## ACTION ITEM:
The records are to be repeated in full, with the images removed.

## Stored data entries:

⟨

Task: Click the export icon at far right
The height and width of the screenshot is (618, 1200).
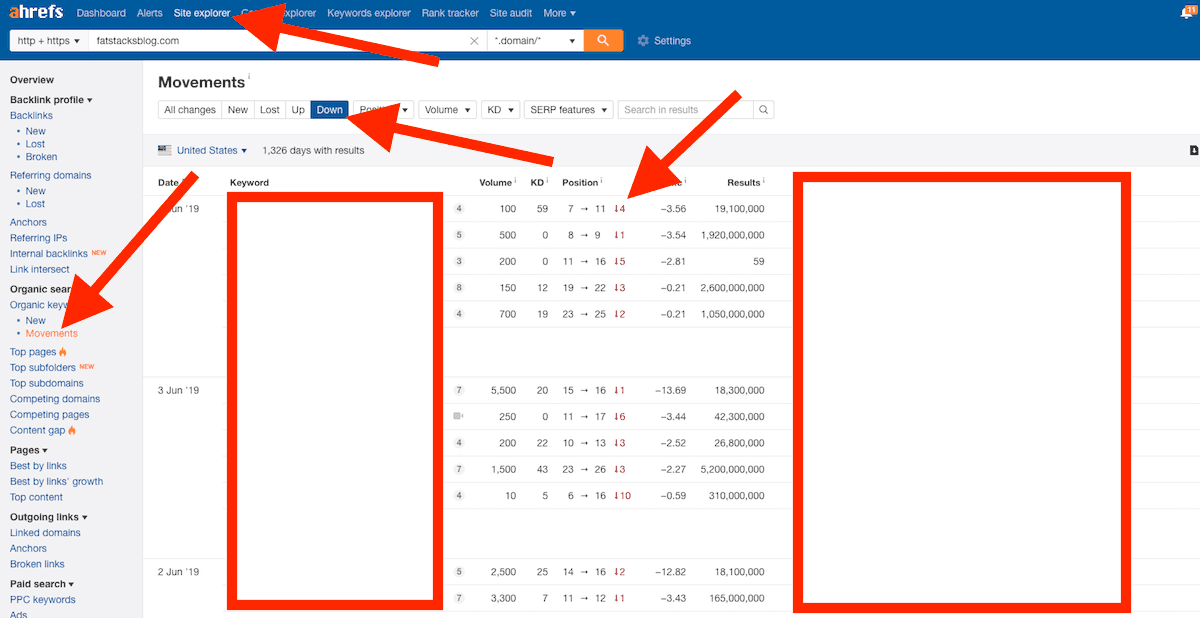Action: [1193, 151]
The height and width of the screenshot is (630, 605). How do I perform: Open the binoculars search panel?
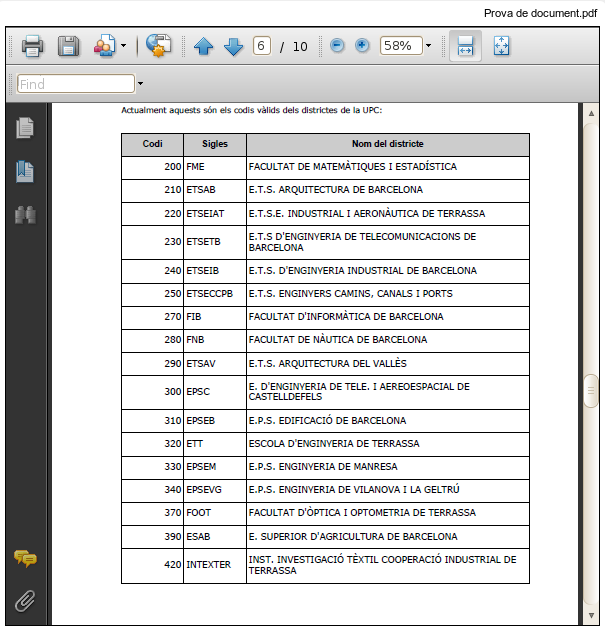pos(25,215)
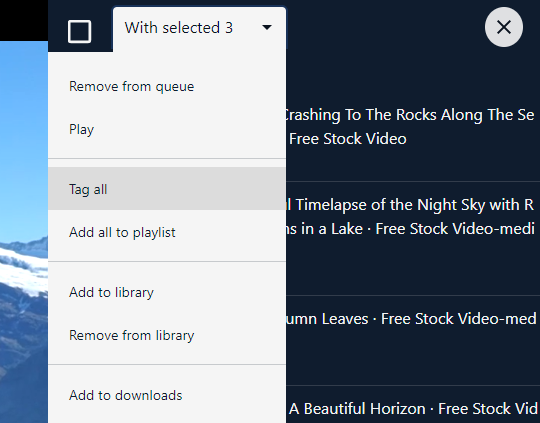540x423 pixels.
Task: Click the dark header area beside the close button
Action: pos(385,27)
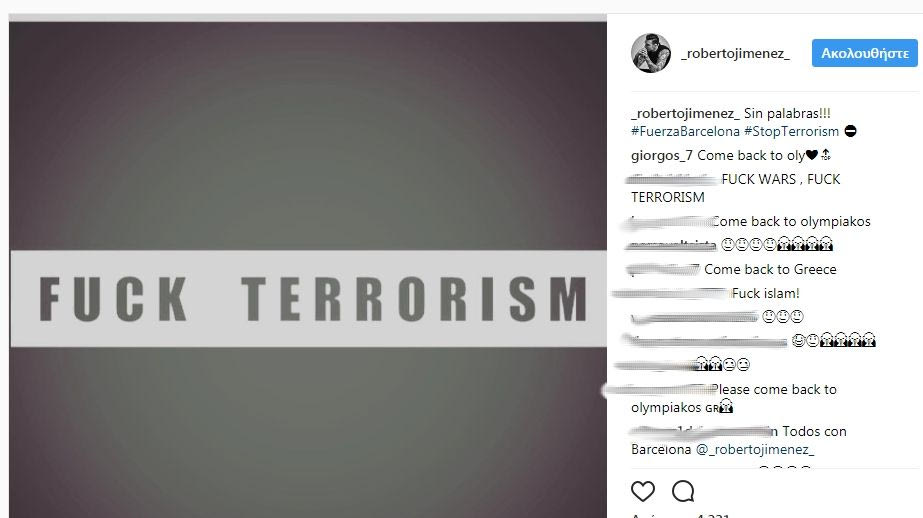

⟩

## TASK SOLUTION:
Task: Click the export icon at far right
The height and width of the screenshot is (618, 1200).
Action: [1193, 151]
The height and width of the screenshot is (630, 605). How do I perform: Open the binoculars search panel?
pos(25,215)
540x423 pixels.
Task: Click the dark header area beside the close button
Action: pos(385,27)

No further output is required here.